The World's Deadliest And Most Iconic Apex Predators

First Posted: Jun 30, 2016 11:41 PM EDT

The Smithsonian Channel will feature the world's deadliest predators at its wildlife programming "WILD WEDNESDAYS" starting on July 13 at 8 P.M. The program aims to investigate these fiercest creatures with the mysteries behind their behavior.

One deadliest creature is the large and elusive predator, the great hammerhead shark. It is considered the most advanced predators of the ocean. Its favorite prey is the venomous stingrays. The hammerhead shark is armed with incredible senses that can detect, locate and devour its prey.

It will be featured in the  "Hunting Hammerhead" that will be aired on July 13 at 8 P.M. The Smithsonian Channel will head to Bimini in the Bahamas for the hammerhead shark. Dr. Craig O'Channel will talk about the mysterious creature's killer tactics. He will also deploy his revolutionary "RoboRay," which is a remote controlled stingray to capture the feeding event of the hammerhead.

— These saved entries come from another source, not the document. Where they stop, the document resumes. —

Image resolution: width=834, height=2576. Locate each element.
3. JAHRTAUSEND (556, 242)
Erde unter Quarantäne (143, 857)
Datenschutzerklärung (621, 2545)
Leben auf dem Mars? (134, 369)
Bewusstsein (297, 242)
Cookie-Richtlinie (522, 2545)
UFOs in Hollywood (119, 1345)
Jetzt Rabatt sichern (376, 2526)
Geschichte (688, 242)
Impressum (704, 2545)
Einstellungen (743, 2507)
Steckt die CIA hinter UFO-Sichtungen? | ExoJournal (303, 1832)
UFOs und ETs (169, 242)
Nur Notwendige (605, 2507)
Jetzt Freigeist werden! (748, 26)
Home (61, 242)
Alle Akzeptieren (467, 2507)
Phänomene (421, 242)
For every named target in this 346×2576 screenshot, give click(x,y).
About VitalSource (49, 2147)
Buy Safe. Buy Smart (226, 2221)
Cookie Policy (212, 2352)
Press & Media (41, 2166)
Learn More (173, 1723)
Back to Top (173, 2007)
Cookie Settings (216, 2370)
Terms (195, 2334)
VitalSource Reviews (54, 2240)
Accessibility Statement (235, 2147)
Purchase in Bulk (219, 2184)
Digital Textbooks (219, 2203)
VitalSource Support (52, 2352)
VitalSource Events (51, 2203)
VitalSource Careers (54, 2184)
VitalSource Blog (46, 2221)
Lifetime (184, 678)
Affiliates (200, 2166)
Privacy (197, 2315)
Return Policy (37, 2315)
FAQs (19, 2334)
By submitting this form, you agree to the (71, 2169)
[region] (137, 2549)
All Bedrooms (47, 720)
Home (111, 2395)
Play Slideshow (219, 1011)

Another most iconic apex predator is the Komodo dragon, which is the world's largest living lizard. It will be featured on July 20 at 8 P.M. The Komodo dragon can run as fast as 23 miles per hour when to hunt. It is armored with claws and scales and deadly venom in its bite.

The Komodo dragon or also referred to as the Komodo monitor is found in the Indonesian islands of Komodo, Padar, Rinca, Gili Motang and Rinca. It grows up to 3 meters in length (10 feet) and weighs about 70 kilograms (150 lb.).

Vipers are cold blooded killers. These include the African Gaboon viper or also known as the adder, which is armed with fangs that grow up to two inches long. These vipers are the largest and the heaviest vipers in the world. Another venomous viper is Therma, a Western Diamondback rattler, and a new-world pit viper. It is equipped with early warning system and thermal imaging abilities. There is also the Puff arder, which belongs to formidable killers who are adaptable and hardy.

A deadly creature that will also be featured on WILD WEDNESDAY on August 3 is the killer hornet swarm. They have a size of a human thumb but they have cytotoxic venom that can cause anaphylactic shock and death.

The Smithsonian Channel will also present the Lions of the Namib on August 10. The population of these desert lions is on the brink of extinction. The film is all about the old lioness, her two daughter and the five youngsters, known as the "Five Musketeers." These five young males need to overcome the oldest desert on Earth and their journey to adulthood.